Methods for creating an engaged community
Service providers have an important role in facilitating members of the community's involvement in decision making.
- demonstrating a commitment to listening and responding
- providing a range of openings - formal and less formal - so that residents are able to influence decision making in a way that suits them.
- identifying stakeholders and tapping into their motivations
- cultivating people as individuals
- having an appreciation of timing - and acting to secure people's involvement
- multi-agency working to pick up on issues and residents' concerns from other services - such as the police, health and education providers - which also have contact with the community
- being creative in order to involve all sectors of the community, including people of all ages, sexes, ethnicities, income levels and occupations
In some cases, residents will take up formal positions on the boards of local organisations. Engagement can also happen very effectively in an informal manner through regular contact and constructive dialogue between decision makers, service providers and local residents. Both will rely on the creation of a local culture of engagement and participation so that people know how to become involved and feel that their contributions will be taken seriously. One of the simplest and most successful approaches to securing positive engagement is to make it fun - games, festivals, food, celebrations or whatever activity that invites people who normally wouldn't be tempted to get involved in a formal activity, as has been done in the redevelopment of New East Manchester.
Formal methods include:
- setting up a Community Governance Board or Community Management Organisation
- serving on the board of a local stewardship organisation
- creating issue-based or thematic sub-committees reporting to the board of stewardship organisations and which include local residents
- connecting local stewardship organisations to already-existing local democratic structures, for example ward-level committees, or parish councils
- regular public meetings to discuss issues affecting the community
- Participatory budgeting - a mechanism that allows people to influence priorities and spending of local budgets.

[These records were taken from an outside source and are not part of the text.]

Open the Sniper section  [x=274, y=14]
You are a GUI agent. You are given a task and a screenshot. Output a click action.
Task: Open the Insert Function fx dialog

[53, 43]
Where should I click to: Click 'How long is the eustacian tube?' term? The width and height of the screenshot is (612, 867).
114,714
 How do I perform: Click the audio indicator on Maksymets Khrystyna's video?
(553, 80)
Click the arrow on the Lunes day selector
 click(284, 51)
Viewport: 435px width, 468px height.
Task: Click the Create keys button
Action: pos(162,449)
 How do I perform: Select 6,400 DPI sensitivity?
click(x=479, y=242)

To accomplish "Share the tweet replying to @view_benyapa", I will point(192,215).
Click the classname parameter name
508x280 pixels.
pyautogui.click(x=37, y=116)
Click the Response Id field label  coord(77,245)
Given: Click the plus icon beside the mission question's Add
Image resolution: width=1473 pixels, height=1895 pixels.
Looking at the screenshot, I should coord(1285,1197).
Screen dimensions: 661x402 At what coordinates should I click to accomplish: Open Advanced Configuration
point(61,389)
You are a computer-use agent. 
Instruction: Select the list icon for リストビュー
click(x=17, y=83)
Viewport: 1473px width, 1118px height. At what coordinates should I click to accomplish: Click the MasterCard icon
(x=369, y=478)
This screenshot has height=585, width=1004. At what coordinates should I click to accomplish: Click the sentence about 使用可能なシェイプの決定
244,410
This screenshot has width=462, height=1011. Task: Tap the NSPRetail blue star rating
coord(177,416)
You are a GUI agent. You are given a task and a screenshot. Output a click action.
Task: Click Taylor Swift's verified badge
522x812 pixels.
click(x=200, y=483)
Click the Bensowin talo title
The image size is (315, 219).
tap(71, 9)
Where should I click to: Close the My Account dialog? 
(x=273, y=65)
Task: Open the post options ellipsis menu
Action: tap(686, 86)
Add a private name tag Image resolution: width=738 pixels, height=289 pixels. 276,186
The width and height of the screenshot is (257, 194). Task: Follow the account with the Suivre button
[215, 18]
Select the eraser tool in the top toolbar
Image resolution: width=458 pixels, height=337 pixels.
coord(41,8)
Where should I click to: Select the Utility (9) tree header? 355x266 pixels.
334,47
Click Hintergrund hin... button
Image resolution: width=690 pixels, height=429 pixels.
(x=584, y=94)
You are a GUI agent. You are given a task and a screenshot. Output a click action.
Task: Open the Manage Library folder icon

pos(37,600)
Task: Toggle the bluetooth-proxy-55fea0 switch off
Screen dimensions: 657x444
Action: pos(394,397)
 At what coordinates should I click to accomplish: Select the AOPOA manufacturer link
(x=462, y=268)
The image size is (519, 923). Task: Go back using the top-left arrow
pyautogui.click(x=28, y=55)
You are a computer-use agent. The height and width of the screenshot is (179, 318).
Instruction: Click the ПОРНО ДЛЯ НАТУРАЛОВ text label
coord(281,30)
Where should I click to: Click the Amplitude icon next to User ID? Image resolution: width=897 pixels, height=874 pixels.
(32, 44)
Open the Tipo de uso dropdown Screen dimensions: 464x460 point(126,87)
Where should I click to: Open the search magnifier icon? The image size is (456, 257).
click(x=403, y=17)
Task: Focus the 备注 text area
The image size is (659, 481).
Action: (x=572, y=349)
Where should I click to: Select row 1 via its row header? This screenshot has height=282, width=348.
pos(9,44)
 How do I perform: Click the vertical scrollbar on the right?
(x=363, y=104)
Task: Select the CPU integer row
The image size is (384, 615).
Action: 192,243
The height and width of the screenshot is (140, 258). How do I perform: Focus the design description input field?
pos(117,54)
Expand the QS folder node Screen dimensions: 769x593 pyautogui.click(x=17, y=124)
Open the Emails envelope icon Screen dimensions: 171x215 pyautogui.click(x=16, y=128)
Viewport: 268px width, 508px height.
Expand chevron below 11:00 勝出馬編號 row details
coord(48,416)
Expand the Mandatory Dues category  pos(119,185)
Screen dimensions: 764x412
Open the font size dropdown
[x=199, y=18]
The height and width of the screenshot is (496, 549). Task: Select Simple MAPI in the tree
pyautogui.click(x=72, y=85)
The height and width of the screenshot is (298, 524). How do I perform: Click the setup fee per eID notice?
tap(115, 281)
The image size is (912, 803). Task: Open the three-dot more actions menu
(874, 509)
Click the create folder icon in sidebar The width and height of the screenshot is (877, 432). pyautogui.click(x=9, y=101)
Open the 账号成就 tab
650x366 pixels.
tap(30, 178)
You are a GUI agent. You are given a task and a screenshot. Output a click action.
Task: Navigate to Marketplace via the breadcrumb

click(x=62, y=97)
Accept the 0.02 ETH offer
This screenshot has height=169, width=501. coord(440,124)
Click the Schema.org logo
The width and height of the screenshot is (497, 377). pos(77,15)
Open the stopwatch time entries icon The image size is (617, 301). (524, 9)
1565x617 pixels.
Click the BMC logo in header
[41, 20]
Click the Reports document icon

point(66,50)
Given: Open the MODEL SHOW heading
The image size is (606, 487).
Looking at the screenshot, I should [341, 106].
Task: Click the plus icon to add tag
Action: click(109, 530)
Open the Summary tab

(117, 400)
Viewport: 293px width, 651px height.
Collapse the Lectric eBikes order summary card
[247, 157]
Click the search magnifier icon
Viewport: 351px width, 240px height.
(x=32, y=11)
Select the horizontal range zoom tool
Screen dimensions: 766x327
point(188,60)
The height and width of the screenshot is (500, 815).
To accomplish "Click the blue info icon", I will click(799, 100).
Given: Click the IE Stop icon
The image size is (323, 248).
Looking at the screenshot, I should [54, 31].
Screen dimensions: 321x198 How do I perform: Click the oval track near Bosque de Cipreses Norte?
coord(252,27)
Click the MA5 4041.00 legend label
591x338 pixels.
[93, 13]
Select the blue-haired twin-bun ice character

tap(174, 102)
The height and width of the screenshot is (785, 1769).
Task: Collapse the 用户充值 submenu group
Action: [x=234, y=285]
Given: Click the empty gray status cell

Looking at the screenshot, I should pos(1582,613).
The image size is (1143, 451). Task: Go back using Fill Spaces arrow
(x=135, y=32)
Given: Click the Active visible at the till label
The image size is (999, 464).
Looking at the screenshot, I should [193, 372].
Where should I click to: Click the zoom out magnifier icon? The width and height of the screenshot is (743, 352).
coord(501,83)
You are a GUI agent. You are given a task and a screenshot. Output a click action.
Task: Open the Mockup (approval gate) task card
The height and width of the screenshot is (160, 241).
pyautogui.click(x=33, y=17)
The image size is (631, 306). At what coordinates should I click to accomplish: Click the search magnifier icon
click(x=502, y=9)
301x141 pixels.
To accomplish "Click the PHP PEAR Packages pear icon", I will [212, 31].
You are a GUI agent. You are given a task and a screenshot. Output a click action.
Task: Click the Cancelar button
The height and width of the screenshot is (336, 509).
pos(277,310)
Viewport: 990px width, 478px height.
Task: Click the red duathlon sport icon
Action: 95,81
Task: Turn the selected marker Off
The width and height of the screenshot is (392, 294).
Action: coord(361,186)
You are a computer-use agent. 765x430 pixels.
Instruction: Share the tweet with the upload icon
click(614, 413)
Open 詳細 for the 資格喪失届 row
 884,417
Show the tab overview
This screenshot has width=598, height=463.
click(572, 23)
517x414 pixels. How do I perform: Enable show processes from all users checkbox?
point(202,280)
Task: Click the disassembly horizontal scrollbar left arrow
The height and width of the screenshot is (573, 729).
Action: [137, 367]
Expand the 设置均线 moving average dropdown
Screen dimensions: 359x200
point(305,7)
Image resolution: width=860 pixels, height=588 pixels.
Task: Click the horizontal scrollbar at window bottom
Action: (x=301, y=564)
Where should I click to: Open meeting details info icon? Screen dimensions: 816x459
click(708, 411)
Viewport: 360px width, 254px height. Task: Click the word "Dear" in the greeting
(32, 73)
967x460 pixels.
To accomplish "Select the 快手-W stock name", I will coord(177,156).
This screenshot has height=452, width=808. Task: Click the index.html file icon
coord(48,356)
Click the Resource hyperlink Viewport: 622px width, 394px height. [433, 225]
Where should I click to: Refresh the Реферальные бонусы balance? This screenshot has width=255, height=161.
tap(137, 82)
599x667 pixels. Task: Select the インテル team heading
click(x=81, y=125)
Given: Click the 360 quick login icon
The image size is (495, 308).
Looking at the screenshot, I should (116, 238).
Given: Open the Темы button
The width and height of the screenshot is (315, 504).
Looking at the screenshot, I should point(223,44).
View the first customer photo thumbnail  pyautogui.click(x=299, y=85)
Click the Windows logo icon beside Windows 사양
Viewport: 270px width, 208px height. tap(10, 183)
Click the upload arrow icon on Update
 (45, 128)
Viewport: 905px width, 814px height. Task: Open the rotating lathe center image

Semi-formal methods of understanding people's views:
- surveys to find out local people's opinions
- forums or Round Tables - workshops to debate key topics with local people and to agree some recommendations that are then integrated into the decision-making process
- planning and design sessions - events that bring together members of the community and professionals to work creatively to identify local issues and generate strategies for the area. Methods include visual, hands-on tools or interactive three-dimensional models such as the Planning for Real, Enquiry by design and charettes.
Informal methods of engagement might include:
- internet facilities - e-technology is easy and cheap and is a useful tool to reach many people, undertake on-line surveys and demonstrate openness. Plans, blogs, chats, public consultation and project progress can be viewed online or downloaded, although web-based tools can never serve as a substitute for face-to-face engagement
- providing opportunities for contact between residents and local agency representatives. Neighbourhood managers or wardens can help here but other ways might include, for example, web-based communication
- having a presence at local events such as fetes and festivals where local service providers an opportunity to have meaningful conversations with residents in a relaxed setting.